§ **Request**:
Locate every line in the material below that contains the string "screenshot", and copy each such line. Matching is case-sensitive.

§ **Task data**:

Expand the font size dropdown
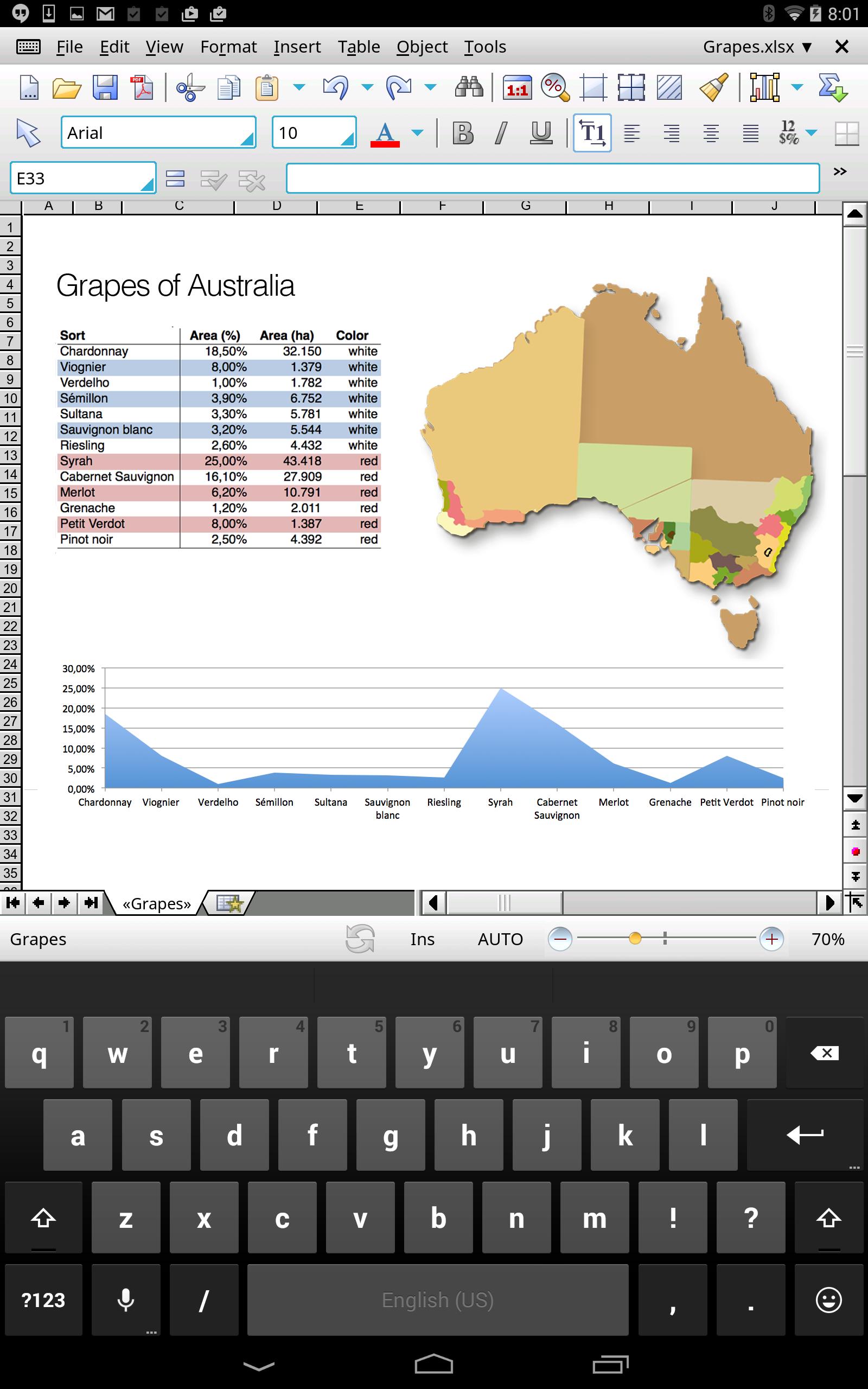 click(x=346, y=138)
* * *
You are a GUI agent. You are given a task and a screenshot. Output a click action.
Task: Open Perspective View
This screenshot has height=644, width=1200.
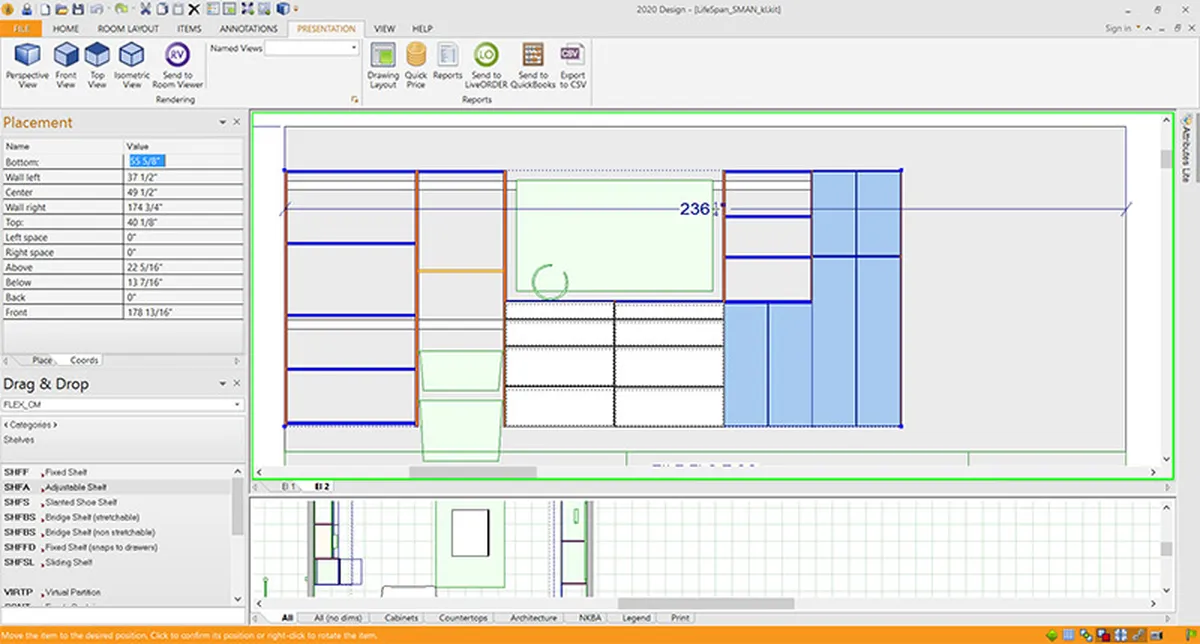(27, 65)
---
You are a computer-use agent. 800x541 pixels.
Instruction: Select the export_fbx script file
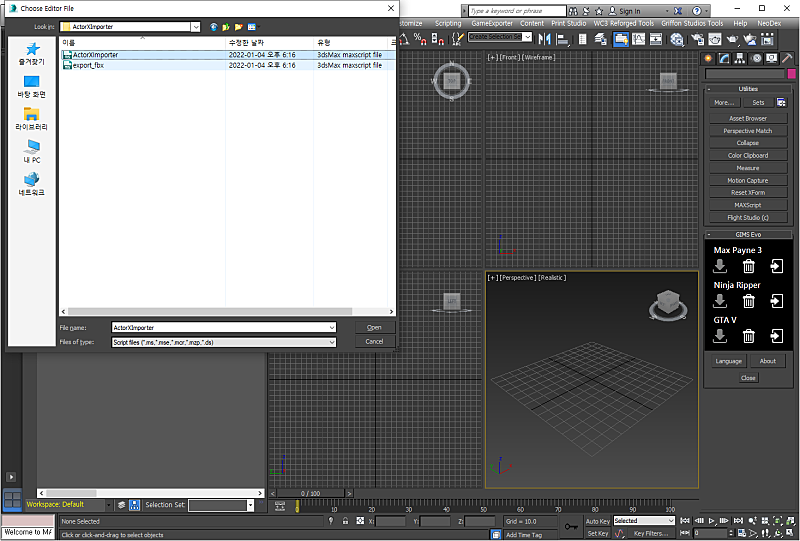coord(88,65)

§ **Task result**:
You are a GUI agent. You are given a task and a screenshot. Output a click action.
This screenshot has height=644, width=1200.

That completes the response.